> Work required
Reproduce every line of the data below word for word, leaving out the pictures.

> Records provided

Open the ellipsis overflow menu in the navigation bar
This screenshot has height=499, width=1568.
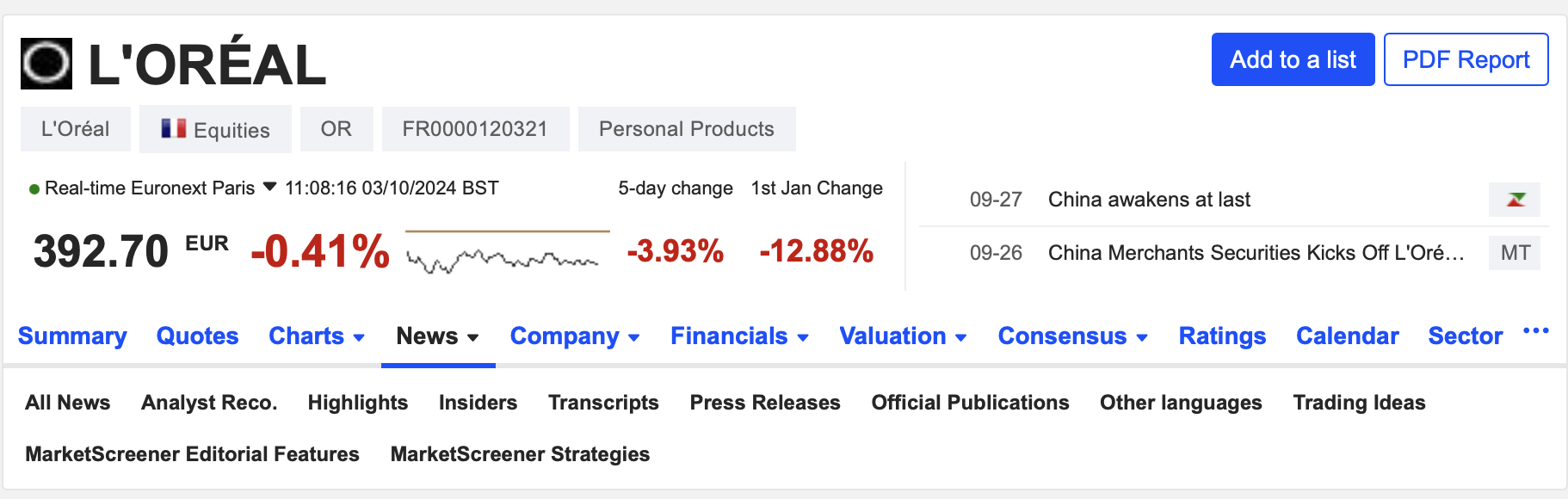1535,332
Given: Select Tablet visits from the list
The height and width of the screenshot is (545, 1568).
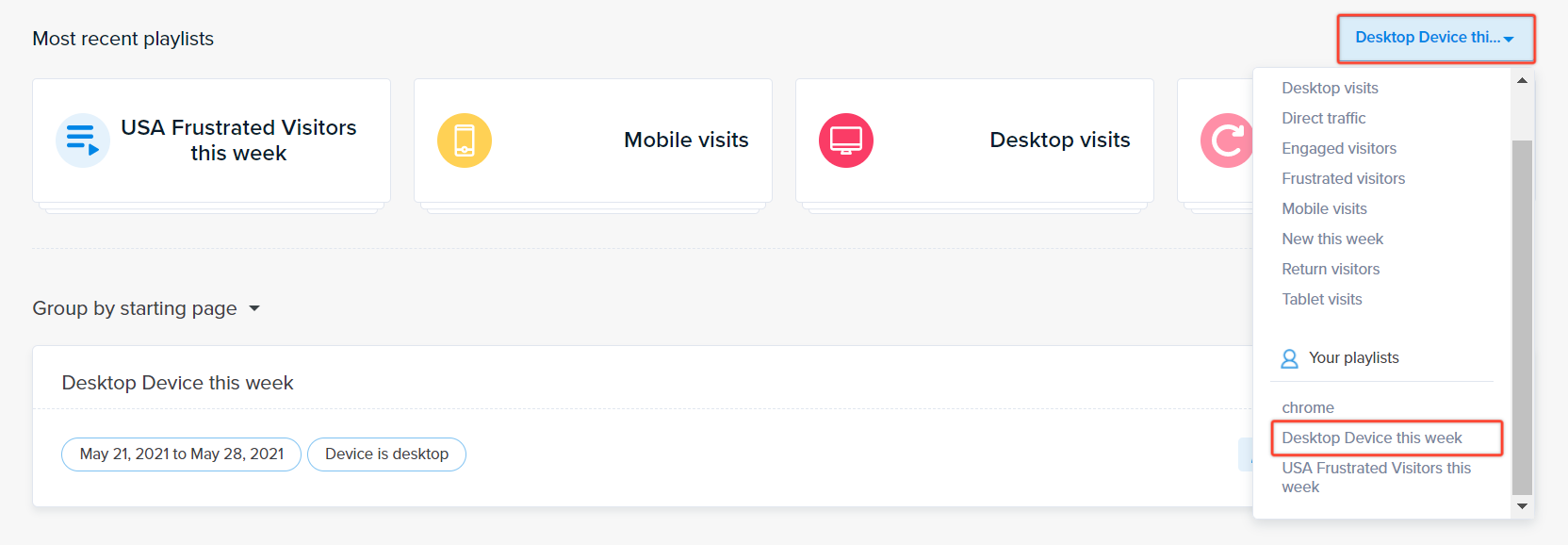Looking at the screenshot, I should click(x=1321, y=299).
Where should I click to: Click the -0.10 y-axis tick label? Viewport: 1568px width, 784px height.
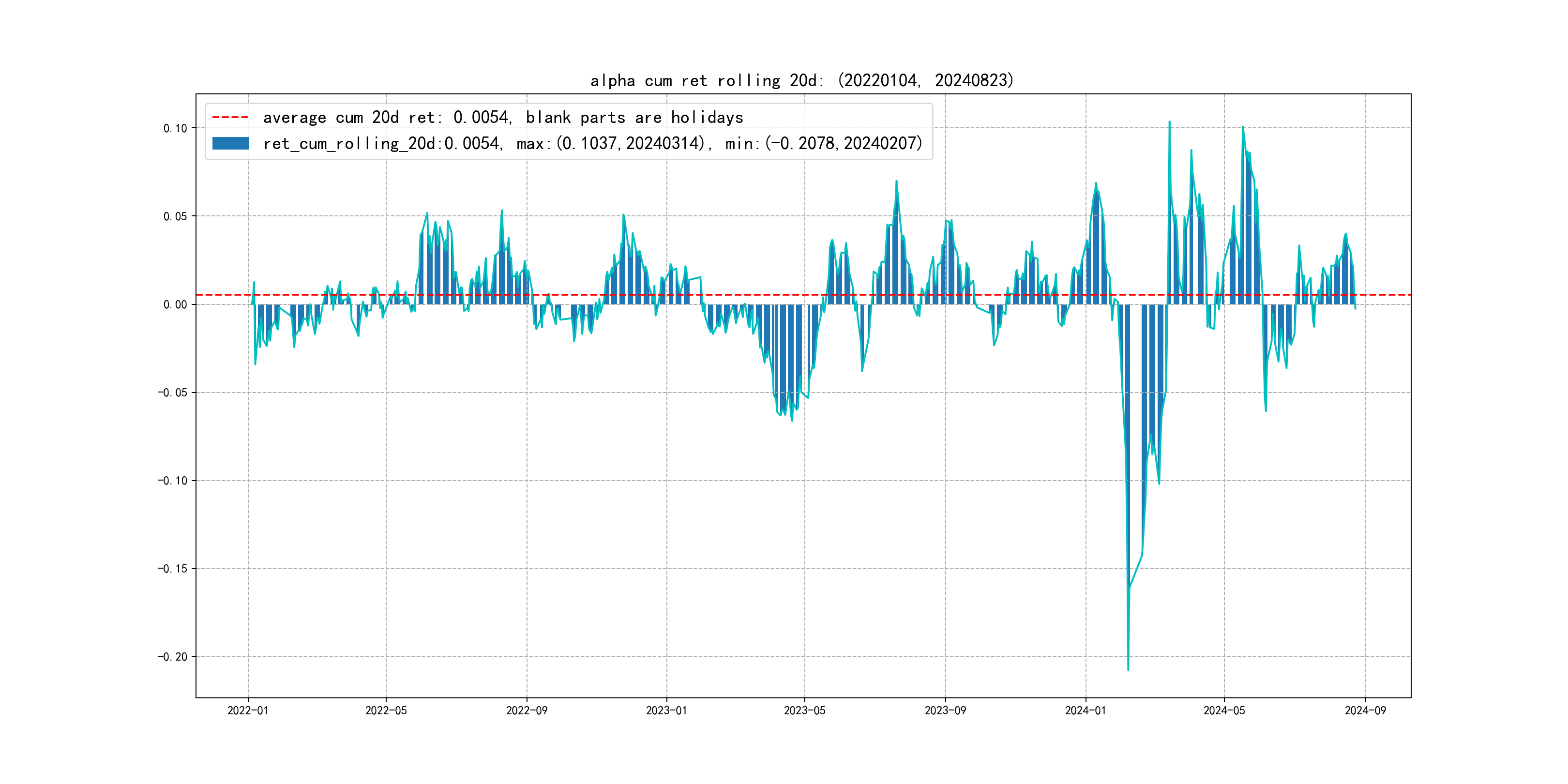[x=173, y=481]
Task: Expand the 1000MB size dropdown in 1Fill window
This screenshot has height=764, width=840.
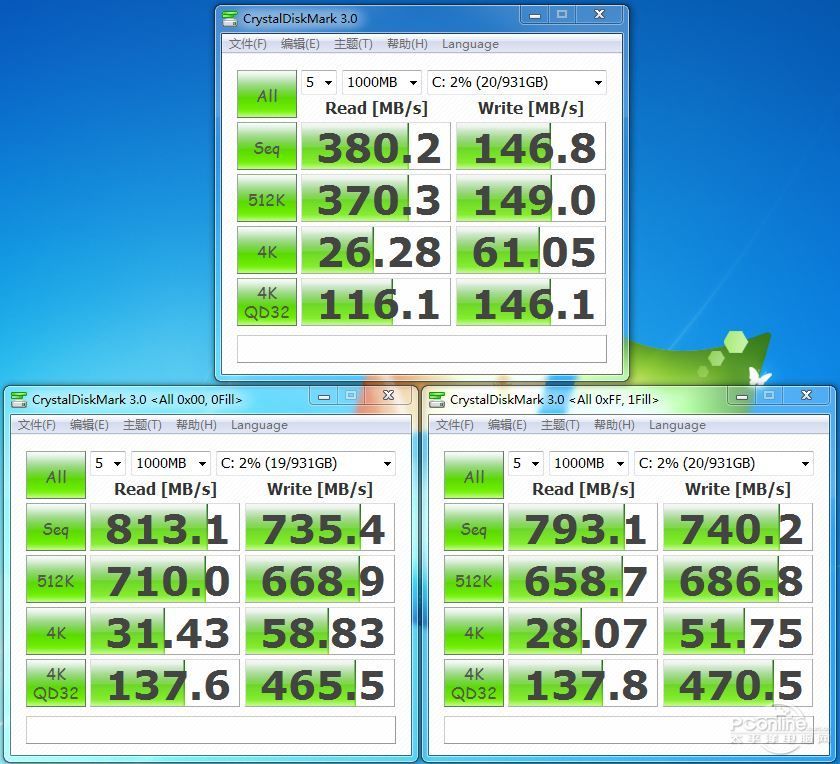Action: 589,463
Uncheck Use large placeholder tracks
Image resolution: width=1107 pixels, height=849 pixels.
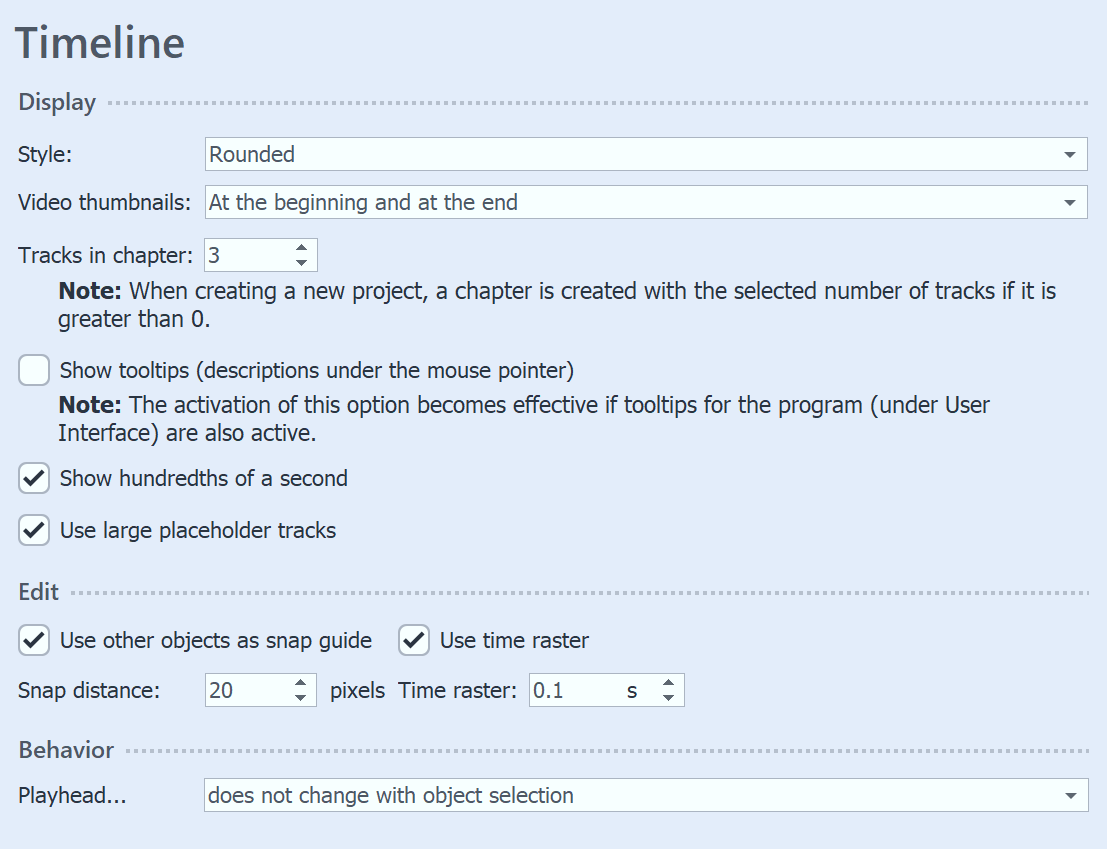(x=33, y=530)
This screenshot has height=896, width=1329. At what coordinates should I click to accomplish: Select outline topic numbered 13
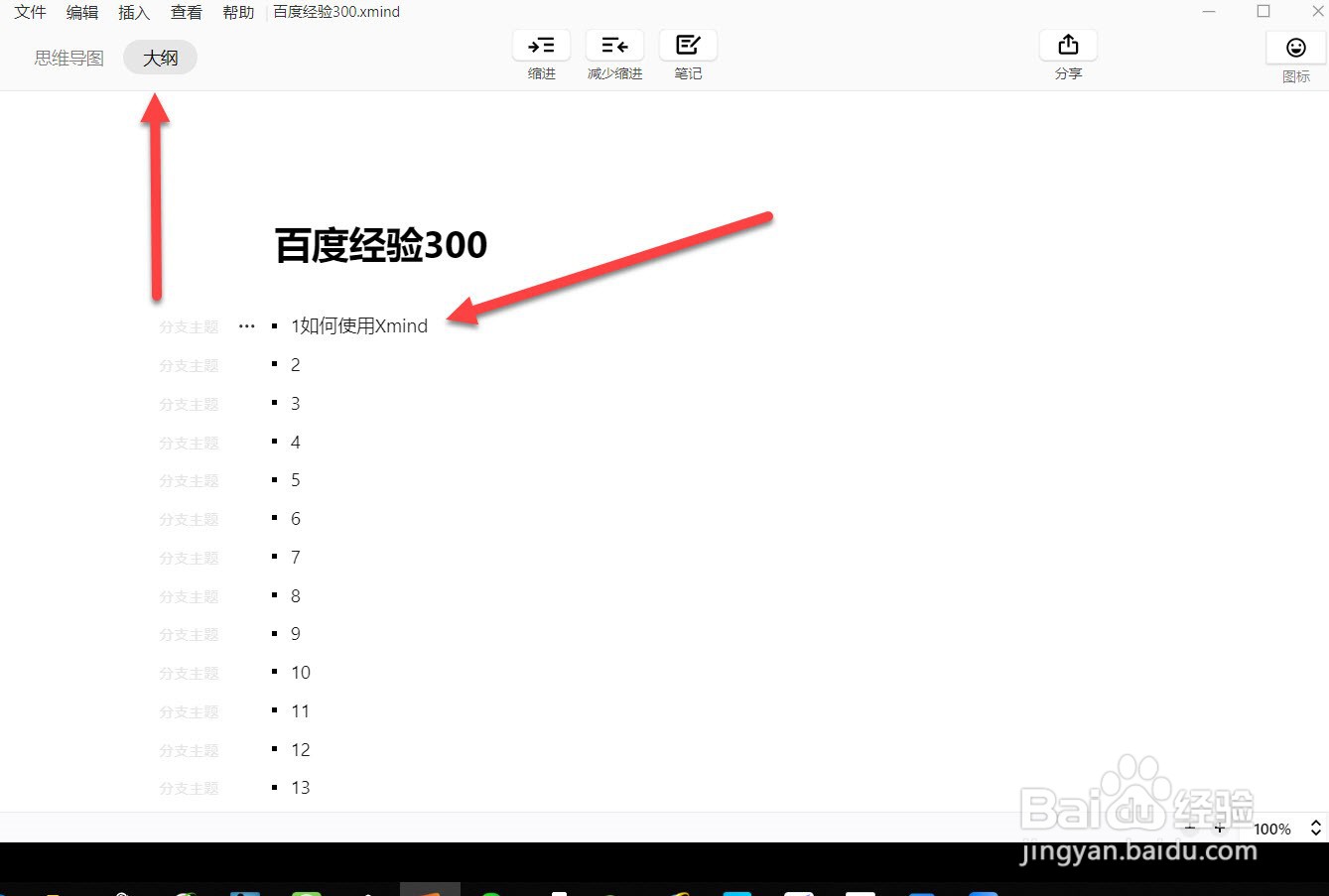(x=301, y=787)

> Completed task
Open the ellipsis overflow menu in the navigation bar
This screenshot has height=499, width=1568.
1535,332
Given: Select Tablet visits from the list
The height and width of the screenshot is (545, 1568).
Looking at the screenshot, I should click(x=1321, y=299).
Where should I click to: Click the -0.10 y-axis tick label? Viewport: 1568px width, 784px height.
[x=173, y=481]
Task: Expand the 1000MB size dropdown in 1Fill window
This screenshot has height=764, width=840.
Action: 589,463
Uncheck Use large placeholder tracks
Image resolution: width=1107 pixels, height=849 pixels.
(x=33, y=530)
This screenshot has height=896, width=1329. At what coordinates should I click to accomplish: Select outline topic numbered 13
(x=301, y=787)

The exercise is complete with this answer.